There is a small business in one of our store neighborhoods that had been talking about closing their doors after many years of operation. Their business is beloved throughout Harlem, but post-COVID sales had slumped, and the debt they took on during COVID to keep their doors open exceeded their capacity to service it. Without a conversation with their customers or extended community, they were making plans to transition out of the business.
Maybe they never made their needs known because they didn't want to burden anyone with a request to help keep their doors open.
Maybe they thought people wouldn't help.
Or, maybe they didn't want to be judged.
I'm unsure why it took one of our dedicated advocates for all things Harlem suggesting that they launch a GoFundMe page to raise necessary funds to keep their doors open, but it worked. People were more than happy to help, and I believe it was because of how much they've poured into our community over the years.
We just started serving this dairy-free soft serve out of the East Harlem store. It’s a strawberry lemon swirl and it’s delicious. More reason to come or order delivery so that we can keep this store open. Lol.
If we're asking for help more than we're giving it, it may be no surprise that folks are not as willing to help us when we need it.
If we help more than we receive because we feel bad about taking other people's help, we're certainly missing out on the community that gets created when we allow others to show up for us. My mother always says denying help is blocking that person's blessing because when we give, we ultimately also receive.
This past week, I shared with a mom friend who happens to be an East Harlem organizer and advocate that our East Harlem store is our lowest-performing store. I told her that if things don't turn around in the next six months, we may close it to focus on another neighborhood. She went into gear and started working her channels to encourage people and nearby institutions to patronize the store and I have been so grateful to receive her support.
But in the spirit of practicing what I preach, I need your help, too!
We’re hosting a “Summer is Here” party with young adult author Renée Watson, our kids school, her publisher, and Marcus Meets Malcolm on Saturday, July 20 from 10 AM to 12 PM. Hope to see you there for fun games, and a live reading with Renée!
1. We need more people to know that our East Harlem store exists and actually come in to enjoy some ice cream.

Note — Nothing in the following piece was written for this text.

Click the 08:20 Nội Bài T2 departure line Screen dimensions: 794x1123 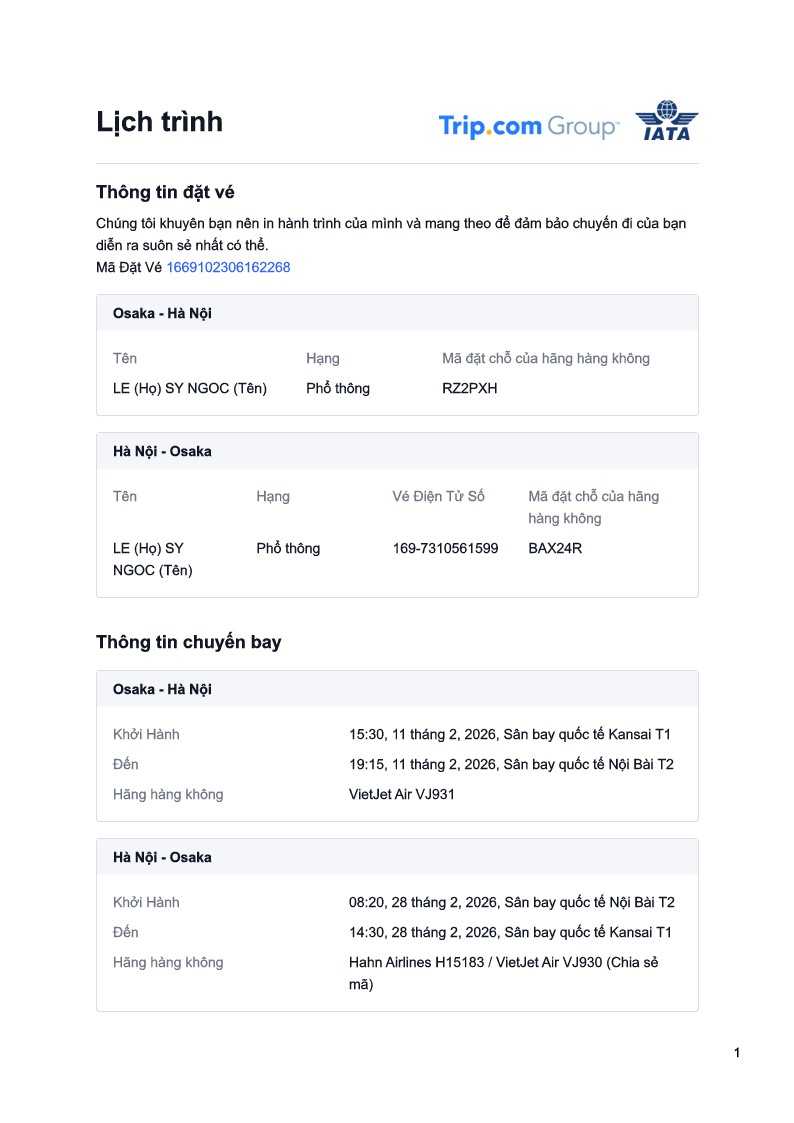[x=511, y=902]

If they don't want to visit, they should know that we also deliver all the way to the UES.
2. I need a new school pick up helper come fall. I'm looking for someone young, responsible, firm, but fun to pick up the trio and take them to their after school activities between 3 pm and 6 pm on most days. Know someone? Drop me a line.
3. We'd love your help spreading the word about a summer party we're hosting with the prolific New York Times bestselling author Renée Watson, her publisher, our kids' school, and Marcus Meets Malcolm on Saturday, July 20th. There will be bubbles, fruit pops, double dutch, and a live reading by Renée of one of her newest books, "Summer is Here."
Helping others and receiving help create a more connected society.
Find it hard to ask for help? Here are more thoughts on the topic that might...help.
The act of asking for help surely requires us to be vulnerable. It requires that we admit to others that we don’t have all the answers or strength at the moment. But it also weaves a thread of connection between us and our helpers, which has the potential of forming a net that can hold all of us.
Wishing you a week of abundance and vulnerability.